EXERCISE INSTRUCTIONS:
Word for word, transcribe every line from the one holding "This screenshot has" through the end of the records, but not the pictures.

LISTED RECORDS:

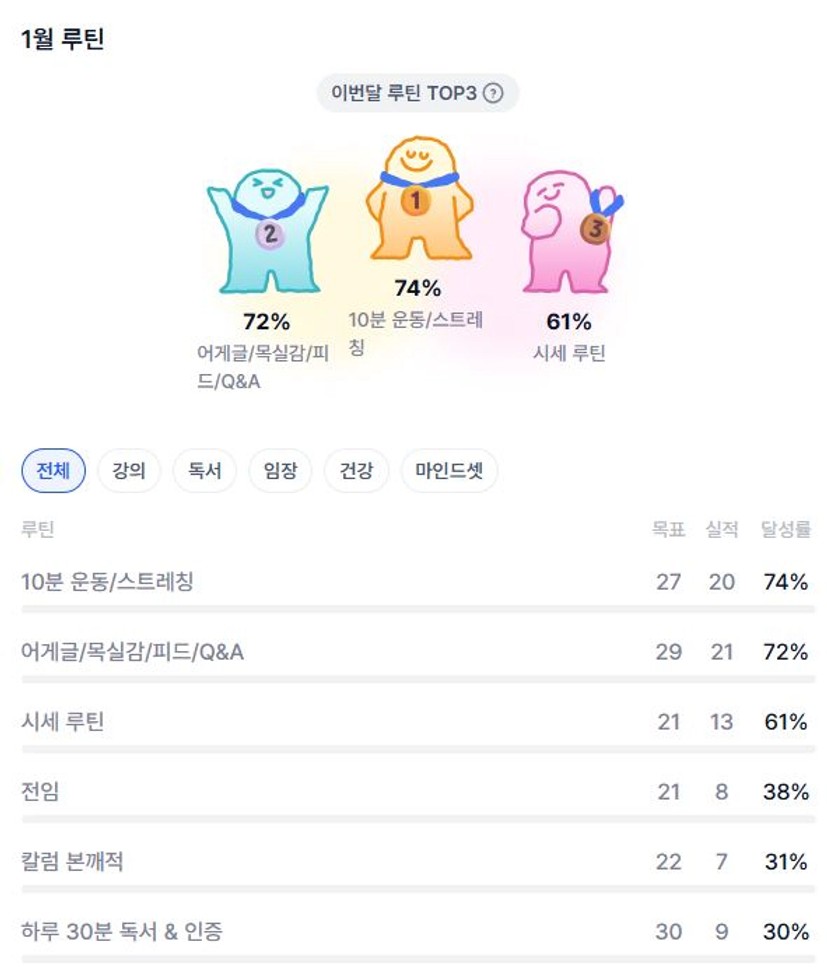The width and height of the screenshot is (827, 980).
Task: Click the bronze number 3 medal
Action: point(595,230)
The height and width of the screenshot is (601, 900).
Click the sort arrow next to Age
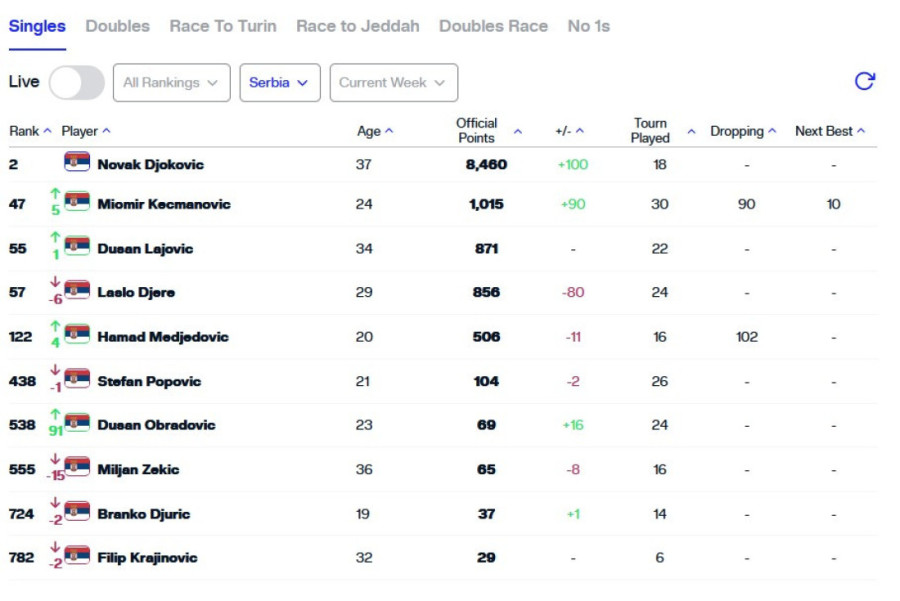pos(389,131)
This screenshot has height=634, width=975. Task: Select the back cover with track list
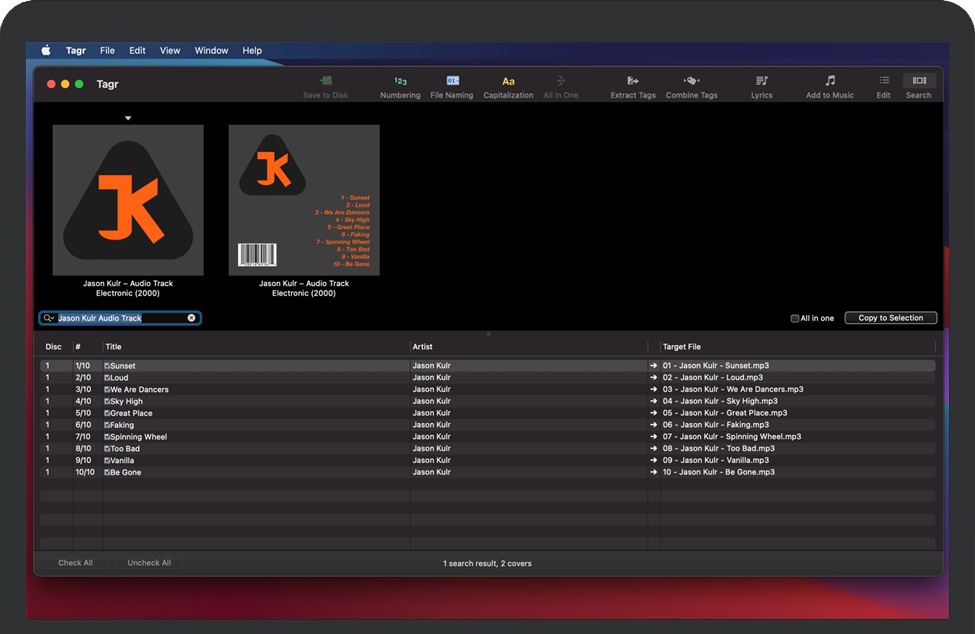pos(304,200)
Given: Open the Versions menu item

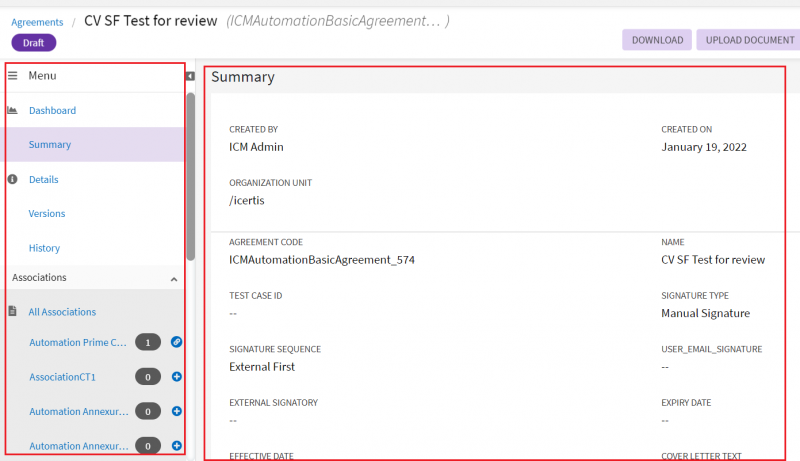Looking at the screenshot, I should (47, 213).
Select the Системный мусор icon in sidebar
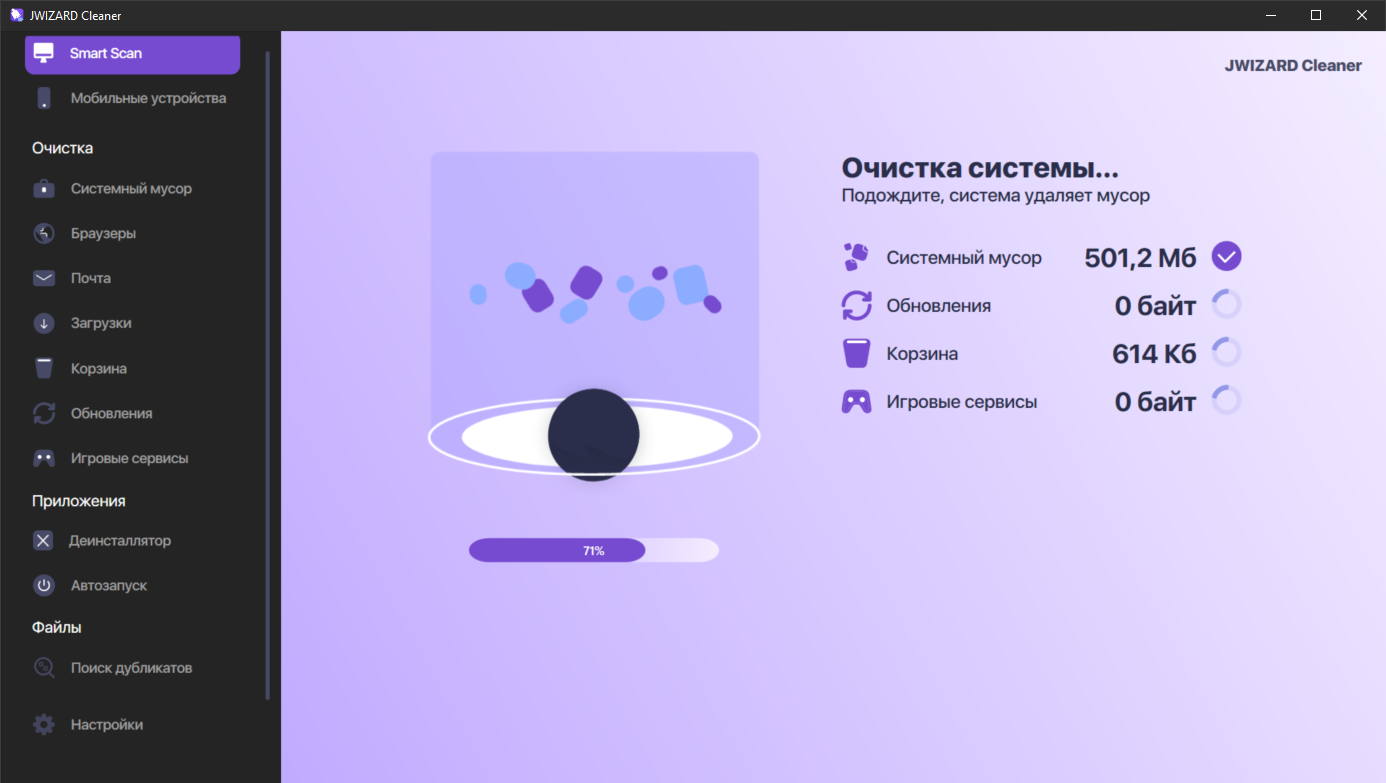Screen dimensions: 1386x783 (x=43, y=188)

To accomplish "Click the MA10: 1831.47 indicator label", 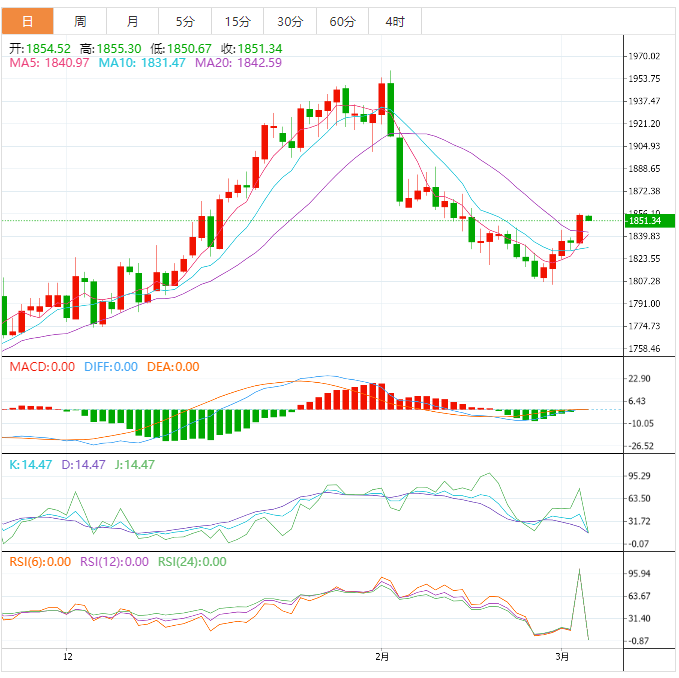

FINISHED EXERCISE:
This screenshot has height=634, width=975. Task: Select the back cover with track list
pos(304,200)
Given: Open the Versions menu item

Looking at the screenshot, I should (47, 213).
Select the Системный мусор icon in sidebar
Screen dimensions: 1386x783 (x=43, y=188)

To accomplish "Click the MA10: 1831.47 indicator label", 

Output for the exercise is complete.